Николай Степаныч кивнул и застучал костяшками по столу.

— Ну, да что там, — протянул он и заговорил спокойнее, — вам я думаю, можно это услышать. Вы умеете слушать, умеете молчать. А последнее уменее так редко встречается в женщинах… И вы знаете, вы знаете, что он на вас очень похож? Он один из всех наших детей кажется мне чужим, простите… простите, что так вырвалось, но это правда. Георгий… то есть, Юра, он один пошел в эту вашу ельчаниновскую породу и, я иногда, подозреваю, что в этом причина моего недопонимания, раздражительности и всего… всего этого неловкого, несносного положения. Ни в ком другом из детей я не чувствую этого. Напротив, во всех остальных, даже в девочке, которая вроде бы совсем еще кроха, я чувствую какую-то близость себе. Они ручные, понятные, я знаю, как себя вести с ними. С Юрой я ничго не знаю. Он все время уходит от меня, а я… он же мой сын, понимаете?
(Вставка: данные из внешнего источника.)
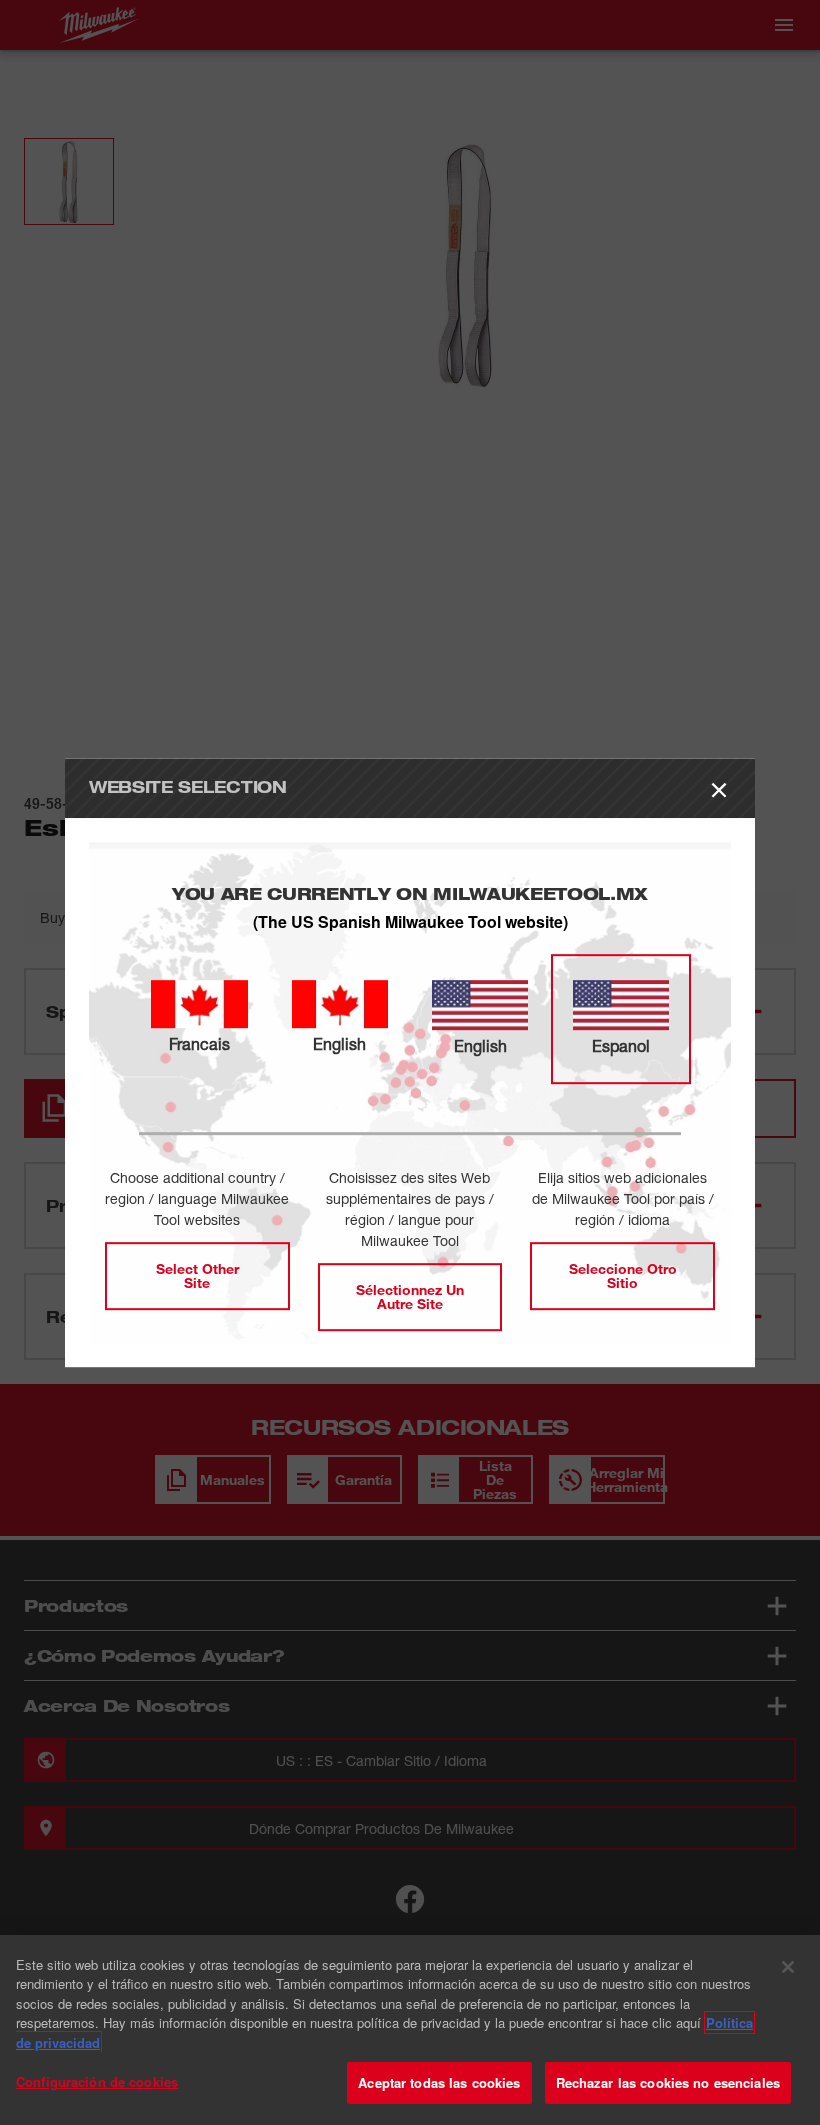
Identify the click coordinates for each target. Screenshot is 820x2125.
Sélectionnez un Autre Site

— Он чем-нибудь огорчил вас?

— Нет, то бишь, не то что бы. Это последнее, из-за чего мы даже с Лялей повздоррили — просто размолвка. Мелочь.

— А что такое? Ляля мне ничего не сказала.

— Так, ничего особенного. На этой неделе мы получили письмо от вашего папеньки, уже не первое. Он настоятельно просит, чтобы мы отправили его старшего внука к нему, в Москву. Необходимо, видите ли, чтобы Юра, подобно всем вашим предкам, служил в военной службе. Ваш батюшка уже договорился о месте для Юры в Александровском корпусе. Из деликатности он, разумеется, не уточнил, что значит «договорился», но я-то понимаю — речь идет о моем плебейском происхождении. А оно, надо полагать, сильно затрудняло дело. Но вот, изволите видеть, вашему батюшке удалось преодолеть все затруднения. Остается только приехать и выдержать экзамен. Каково?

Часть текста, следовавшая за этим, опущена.